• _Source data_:
════════════════

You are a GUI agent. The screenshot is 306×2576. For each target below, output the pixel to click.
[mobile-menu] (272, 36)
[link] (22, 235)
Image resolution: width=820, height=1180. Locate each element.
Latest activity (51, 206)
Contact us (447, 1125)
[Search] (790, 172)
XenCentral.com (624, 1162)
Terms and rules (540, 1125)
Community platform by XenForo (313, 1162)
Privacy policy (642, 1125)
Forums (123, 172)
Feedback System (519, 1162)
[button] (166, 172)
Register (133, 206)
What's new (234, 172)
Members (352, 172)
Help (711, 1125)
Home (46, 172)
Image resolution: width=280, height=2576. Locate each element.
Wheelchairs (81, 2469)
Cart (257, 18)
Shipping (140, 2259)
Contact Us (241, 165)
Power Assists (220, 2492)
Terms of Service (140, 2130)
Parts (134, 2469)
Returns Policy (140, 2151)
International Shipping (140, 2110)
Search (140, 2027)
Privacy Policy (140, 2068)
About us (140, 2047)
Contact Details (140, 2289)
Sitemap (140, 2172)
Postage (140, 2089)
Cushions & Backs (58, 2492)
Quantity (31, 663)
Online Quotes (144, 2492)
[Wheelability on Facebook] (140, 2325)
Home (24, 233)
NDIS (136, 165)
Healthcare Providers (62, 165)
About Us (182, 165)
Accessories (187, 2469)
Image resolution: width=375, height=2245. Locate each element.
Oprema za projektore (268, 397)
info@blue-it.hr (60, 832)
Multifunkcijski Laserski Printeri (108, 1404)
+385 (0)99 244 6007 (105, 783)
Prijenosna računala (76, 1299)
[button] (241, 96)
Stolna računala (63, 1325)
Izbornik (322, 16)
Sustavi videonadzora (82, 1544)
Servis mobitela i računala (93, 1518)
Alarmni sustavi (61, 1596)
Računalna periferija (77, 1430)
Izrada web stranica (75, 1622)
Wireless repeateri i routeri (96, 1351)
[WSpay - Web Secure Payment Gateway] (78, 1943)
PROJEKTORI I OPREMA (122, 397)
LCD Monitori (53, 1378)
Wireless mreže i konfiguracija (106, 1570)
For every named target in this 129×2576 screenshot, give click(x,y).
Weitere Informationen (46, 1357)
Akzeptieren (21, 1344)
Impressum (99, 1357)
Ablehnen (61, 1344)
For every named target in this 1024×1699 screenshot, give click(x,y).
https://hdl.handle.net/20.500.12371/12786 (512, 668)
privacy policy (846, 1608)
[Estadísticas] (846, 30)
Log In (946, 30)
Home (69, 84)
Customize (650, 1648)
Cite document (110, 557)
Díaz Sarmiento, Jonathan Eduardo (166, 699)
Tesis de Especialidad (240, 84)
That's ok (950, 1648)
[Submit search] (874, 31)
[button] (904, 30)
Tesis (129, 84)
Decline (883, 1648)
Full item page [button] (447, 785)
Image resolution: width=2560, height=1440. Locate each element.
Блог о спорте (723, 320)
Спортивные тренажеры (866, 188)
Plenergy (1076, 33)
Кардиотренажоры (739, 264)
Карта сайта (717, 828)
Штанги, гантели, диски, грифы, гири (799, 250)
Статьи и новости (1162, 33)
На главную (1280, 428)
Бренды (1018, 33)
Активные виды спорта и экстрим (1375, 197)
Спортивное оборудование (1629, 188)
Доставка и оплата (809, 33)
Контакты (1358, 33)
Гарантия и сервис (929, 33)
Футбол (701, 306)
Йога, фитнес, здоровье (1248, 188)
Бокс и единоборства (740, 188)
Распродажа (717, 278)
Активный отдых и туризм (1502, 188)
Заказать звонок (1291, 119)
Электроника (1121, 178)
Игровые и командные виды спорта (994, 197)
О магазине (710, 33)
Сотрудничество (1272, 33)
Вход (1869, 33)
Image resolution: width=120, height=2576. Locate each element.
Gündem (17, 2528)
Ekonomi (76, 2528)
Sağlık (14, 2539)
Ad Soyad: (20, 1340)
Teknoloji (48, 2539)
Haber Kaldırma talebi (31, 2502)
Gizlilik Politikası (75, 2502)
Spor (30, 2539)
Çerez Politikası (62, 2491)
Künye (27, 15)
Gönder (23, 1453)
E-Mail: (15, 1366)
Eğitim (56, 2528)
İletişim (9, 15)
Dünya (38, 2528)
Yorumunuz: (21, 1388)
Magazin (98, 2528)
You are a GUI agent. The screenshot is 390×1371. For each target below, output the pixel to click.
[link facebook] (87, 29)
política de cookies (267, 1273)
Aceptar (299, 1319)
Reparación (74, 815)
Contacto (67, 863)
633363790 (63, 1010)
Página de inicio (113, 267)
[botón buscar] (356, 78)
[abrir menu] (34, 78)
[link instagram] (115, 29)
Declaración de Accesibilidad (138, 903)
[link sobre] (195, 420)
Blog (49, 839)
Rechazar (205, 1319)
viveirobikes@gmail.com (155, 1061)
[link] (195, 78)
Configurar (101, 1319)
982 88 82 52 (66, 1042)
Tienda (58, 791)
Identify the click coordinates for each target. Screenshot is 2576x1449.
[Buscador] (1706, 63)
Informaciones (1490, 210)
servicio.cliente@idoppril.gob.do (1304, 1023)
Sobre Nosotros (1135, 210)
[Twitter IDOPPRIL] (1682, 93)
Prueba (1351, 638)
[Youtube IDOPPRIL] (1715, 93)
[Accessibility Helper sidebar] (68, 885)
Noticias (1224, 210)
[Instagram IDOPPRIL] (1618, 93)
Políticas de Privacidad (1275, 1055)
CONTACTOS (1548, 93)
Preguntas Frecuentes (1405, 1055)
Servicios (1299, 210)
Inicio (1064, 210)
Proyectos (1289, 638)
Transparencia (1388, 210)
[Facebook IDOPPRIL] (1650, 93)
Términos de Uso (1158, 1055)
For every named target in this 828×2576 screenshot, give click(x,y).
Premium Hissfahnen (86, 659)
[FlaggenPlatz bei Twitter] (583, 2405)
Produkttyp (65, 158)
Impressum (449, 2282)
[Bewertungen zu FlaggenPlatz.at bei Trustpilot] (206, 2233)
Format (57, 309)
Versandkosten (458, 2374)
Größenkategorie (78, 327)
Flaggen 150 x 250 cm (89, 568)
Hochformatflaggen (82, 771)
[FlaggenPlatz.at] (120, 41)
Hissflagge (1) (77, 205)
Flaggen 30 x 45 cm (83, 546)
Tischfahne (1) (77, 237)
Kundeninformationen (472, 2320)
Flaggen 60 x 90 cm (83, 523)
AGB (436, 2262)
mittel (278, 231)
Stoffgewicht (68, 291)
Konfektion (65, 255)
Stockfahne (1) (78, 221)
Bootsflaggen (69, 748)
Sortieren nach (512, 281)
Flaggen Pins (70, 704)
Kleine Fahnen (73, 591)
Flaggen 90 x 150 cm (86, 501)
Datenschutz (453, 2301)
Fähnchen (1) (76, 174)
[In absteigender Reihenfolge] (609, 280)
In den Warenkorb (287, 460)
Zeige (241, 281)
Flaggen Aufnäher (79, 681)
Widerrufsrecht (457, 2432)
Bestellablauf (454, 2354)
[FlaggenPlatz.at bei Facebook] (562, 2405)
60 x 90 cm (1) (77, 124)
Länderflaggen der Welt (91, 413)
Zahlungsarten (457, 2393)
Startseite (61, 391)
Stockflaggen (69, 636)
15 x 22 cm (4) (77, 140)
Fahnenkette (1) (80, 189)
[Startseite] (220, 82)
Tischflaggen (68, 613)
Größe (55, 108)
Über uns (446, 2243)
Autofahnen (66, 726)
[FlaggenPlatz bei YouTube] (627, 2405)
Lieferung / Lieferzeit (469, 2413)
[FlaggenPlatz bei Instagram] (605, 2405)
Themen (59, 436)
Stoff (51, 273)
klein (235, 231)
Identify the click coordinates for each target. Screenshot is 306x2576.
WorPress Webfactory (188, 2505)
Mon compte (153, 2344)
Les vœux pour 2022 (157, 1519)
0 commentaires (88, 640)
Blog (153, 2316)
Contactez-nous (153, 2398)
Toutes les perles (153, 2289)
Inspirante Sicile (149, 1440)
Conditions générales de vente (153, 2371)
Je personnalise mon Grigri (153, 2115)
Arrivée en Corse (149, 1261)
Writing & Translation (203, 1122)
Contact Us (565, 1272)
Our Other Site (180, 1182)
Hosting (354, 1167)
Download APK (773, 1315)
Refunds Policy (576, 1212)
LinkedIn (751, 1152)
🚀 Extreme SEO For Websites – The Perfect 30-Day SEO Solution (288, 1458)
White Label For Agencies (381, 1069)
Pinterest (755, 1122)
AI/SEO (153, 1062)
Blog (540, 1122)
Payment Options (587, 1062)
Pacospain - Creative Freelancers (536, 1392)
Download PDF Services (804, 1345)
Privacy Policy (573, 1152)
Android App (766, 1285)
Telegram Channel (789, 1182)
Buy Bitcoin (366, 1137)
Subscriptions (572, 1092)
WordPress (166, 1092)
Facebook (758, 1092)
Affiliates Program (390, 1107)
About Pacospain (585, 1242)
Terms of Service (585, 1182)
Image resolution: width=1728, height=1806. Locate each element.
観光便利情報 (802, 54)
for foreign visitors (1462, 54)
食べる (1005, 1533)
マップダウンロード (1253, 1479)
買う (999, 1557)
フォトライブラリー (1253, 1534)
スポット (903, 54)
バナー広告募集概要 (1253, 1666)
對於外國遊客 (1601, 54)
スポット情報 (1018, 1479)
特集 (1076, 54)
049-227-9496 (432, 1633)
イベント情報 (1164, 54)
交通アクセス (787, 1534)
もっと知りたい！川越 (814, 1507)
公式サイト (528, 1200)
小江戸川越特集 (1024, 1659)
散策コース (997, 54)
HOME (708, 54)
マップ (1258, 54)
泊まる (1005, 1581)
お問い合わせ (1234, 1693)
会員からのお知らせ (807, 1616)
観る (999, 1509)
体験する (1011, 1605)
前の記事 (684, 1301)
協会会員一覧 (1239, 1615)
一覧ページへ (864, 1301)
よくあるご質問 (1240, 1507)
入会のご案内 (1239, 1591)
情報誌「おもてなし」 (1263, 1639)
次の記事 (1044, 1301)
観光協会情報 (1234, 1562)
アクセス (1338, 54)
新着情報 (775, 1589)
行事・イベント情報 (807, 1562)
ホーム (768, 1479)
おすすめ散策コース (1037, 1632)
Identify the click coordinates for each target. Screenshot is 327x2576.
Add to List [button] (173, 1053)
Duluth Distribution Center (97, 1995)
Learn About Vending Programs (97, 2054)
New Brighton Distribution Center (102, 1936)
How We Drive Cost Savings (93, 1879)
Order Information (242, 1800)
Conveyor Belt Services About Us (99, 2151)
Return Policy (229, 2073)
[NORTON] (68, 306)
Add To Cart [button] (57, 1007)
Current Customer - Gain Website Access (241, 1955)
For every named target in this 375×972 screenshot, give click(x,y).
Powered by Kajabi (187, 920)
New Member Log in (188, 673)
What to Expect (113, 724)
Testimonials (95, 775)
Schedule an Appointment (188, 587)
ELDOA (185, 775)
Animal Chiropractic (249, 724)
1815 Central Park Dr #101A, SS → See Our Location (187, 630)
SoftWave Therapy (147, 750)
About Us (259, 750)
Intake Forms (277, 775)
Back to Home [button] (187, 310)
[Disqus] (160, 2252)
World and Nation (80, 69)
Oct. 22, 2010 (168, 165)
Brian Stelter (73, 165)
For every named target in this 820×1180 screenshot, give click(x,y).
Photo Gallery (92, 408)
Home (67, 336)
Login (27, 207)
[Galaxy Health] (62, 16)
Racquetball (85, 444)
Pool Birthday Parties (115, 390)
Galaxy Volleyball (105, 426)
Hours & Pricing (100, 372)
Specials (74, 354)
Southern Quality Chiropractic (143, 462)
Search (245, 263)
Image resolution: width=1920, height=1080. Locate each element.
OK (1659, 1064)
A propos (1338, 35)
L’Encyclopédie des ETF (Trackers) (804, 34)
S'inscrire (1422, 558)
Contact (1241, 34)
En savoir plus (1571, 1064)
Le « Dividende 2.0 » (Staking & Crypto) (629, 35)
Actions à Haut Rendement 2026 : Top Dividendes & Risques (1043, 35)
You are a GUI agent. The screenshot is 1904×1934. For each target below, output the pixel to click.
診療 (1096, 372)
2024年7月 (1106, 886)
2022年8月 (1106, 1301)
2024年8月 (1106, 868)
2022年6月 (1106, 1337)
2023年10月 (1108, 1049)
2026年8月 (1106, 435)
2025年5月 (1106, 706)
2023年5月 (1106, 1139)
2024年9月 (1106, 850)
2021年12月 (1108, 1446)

════════════════

• _Short problem_:
Retype the rows from the one containing "Contact Details (140, 2289)" through the one containing "[Estadísticas] (846, 30)", both included, with no changes.

• _Written answer_:
Contact Details (140, 2289)
Sitemap (140, 2172)
Postage (140, 2089)
Cushions & Backs (58, 2492)
Quantity (31, 663)
Online Quotes (144, 2492)
[Wheelability on Facebook] (140, 2325)
Home (24, 233)
NDIS (136, 165)
Healthcare Providers (62, 165)
About Us (182, 165)
Accessories (187, 2469)
Image resolution: width=375, height=2245. Locate each element.
Oprema za projektore (268, 397)
info@blue-it.hr (60, 832)
Multifunkcijski Laserski Printeri (108, 1404)
+385 (0)99 244 6007 (105, 783)
Prijenosna računala (76, 1299)
[button] (241, 96)
Stolna računala (63, 1325)
Izbornik (322, 16)
Sustavi videonadzora (82, 1544)
Servis mobitela i računala (93, 1518)
Alarmni sustavi (61, 1596)
Računalna periferija (77, 1430)
Izrada web stranica (75, 1622)
Wireless repeateri i routeri (96, 1351)
[WSpay - Web Secure Payment Gateway] (78, 1943)
PROJEKTORI I OPREMA (122, 397)
LCD Monitori (53, 1378)
Wireless mreže i konfiguracija (106, 1570)
For every named target in this 129×2576 screenshot, give click(x,y).
Weitere Informationen (46, 1357)
Akzeptieren (21, 1344)
Impressum (99, 1357)
Ablehnen (61, 1344)
For every named target in this 1024×1699 screenshot, give click(x,y).
https://hdl.handle.net/20.500.12371/12786 (512, 668)
privacy policy (846, 1608)
[Estadísticas] (846, 30)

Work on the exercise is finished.